Where the word "button" shows up in a line below, that line is counted. State how many lines are counted, without any other words.

++++ Provided records ++++

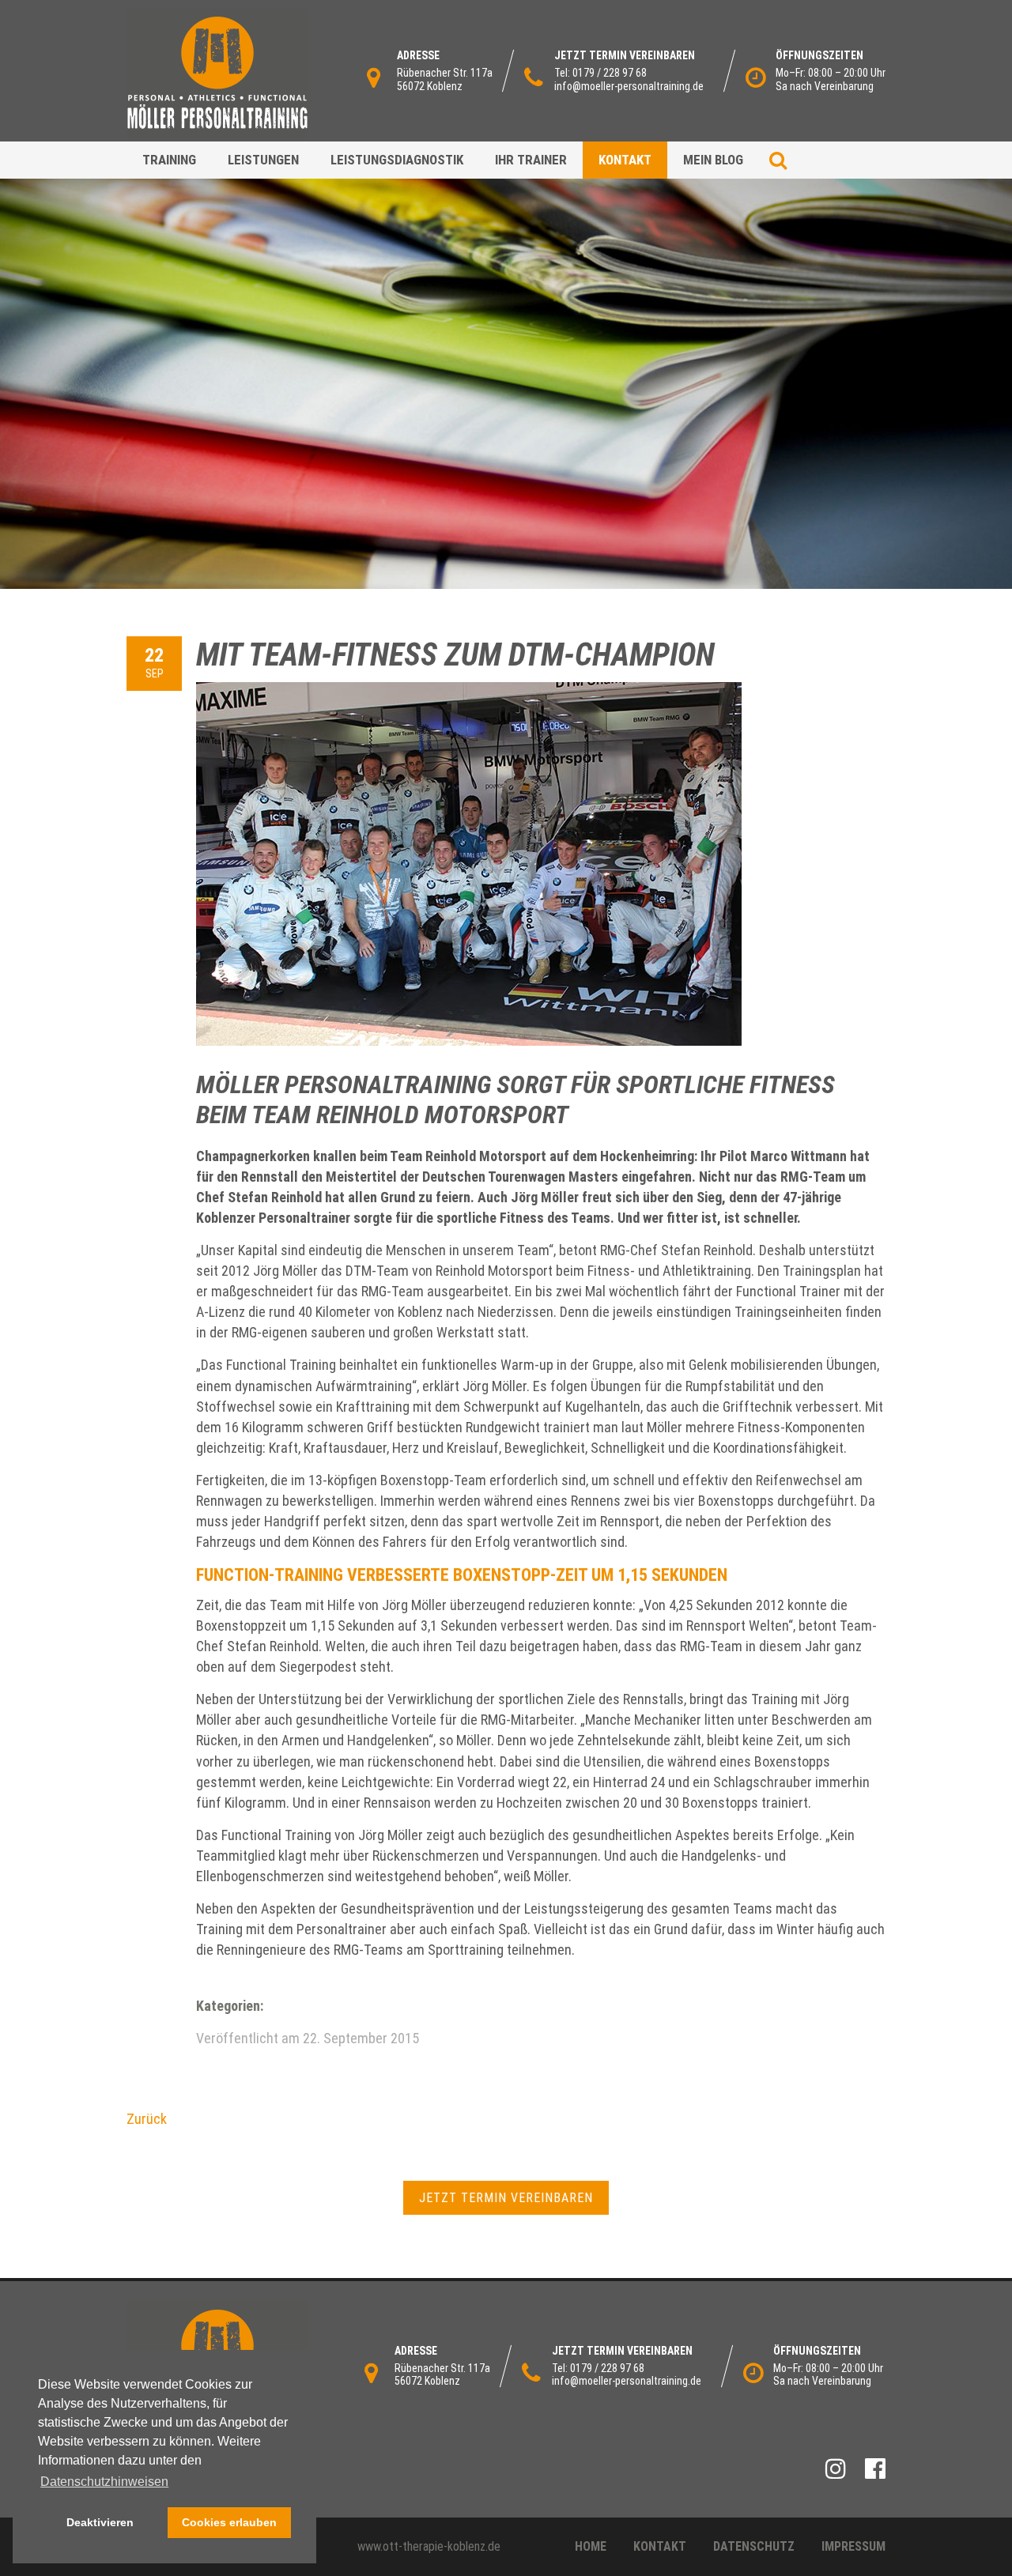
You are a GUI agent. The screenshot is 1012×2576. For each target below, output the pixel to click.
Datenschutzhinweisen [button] (104, 2481)
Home (590, 2546)
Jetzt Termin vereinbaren (506, 2197)
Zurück (146, 2118)
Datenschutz (754, 2546)
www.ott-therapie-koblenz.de (428, 2546)
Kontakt (625, 160)
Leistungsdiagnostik (396, 160)
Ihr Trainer (531, 160)
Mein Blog (713, 160)
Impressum (853, 2546)
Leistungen (263, 160)
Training (169, 160)
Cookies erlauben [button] (229, 2522)
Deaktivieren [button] (100, 2522)
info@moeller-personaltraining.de (629, 86)
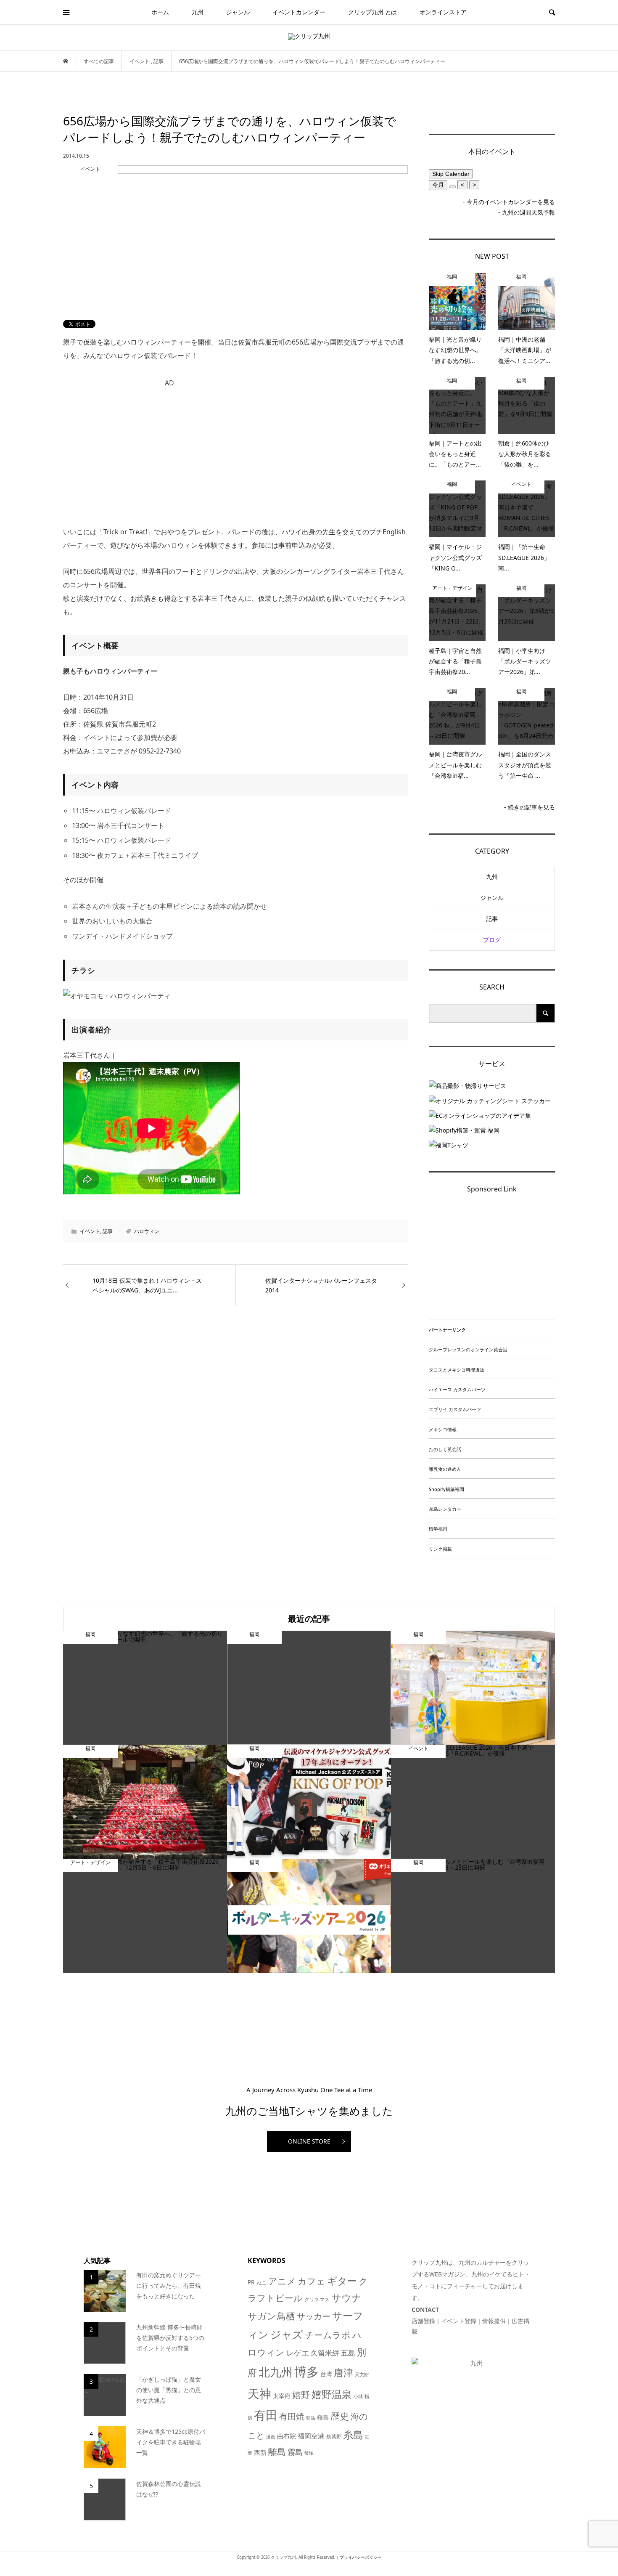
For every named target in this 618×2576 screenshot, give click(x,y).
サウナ (346, 2297)
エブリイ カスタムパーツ (455, 1409)
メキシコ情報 (443, 1429)
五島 (348, 2353)
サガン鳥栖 (271, 2316)
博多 (306, 2371)
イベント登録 (458, 2321)
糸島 (353, 2434)
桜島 (323, 2417)
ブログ (492, 940)
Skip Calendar (451, 173)
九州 (197, 12)
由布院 (286, 2436)
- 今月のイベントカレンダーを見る (509, 202)
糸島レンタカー (445, 1509)
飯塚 (309, 2453)
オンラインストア (443, 12)
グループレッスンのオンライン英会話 (468, 1349)
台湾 (326, 2374)
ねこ (261, 2282)
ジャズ (286, 2334)
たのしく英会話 (445, 1449)
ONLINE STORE (309, 2141)
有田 (265, 2415)
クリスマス (317, 2299)
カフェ (311, 2281)
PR (251, 2282)
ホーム (160, 12)
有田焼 (291, 2416)
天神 (259, 2393)
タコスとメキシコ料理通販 (456, 1369)
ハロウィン (146, 1231)
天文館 (362, 2374)
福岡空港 (311, 2436)
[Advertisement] (235, 450)
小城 (358, 2396)
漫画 (270, 2437)
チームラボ (328, 2335)
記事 (108, 1231)
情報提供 (494, 2321)
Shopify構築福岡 (446, 1489)
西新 (260, 2452)
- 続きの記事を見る (529, 807)
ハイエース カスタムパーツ (457, 1389)
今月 (438, 184)
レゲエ (297, 2352)
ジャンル (238, 12)
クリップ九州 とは (372, 12)
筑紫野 (333, 2436)
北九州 (276, 2372)
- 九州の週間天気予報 (526, 212)
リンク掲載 (440, 1549)
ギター (342, 2280)
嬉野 (301, 2394)
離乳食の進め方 (445, 1469)
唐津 (343, 2372)
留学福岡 (438, 1528)
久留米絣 (325, 2353)
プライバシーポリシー (361, 2557)
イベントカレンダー (298, 12)
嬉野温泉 (332, 2394)
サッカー (313, 2316)
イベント (90, 1231)
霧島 (295, 2451)
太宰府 (282, 2396)
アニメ (282, 2281)
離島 (277, 2451)
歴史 (339, 2416)
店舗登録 (423, 2321)
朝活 (310, 2418)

++++

Response area
3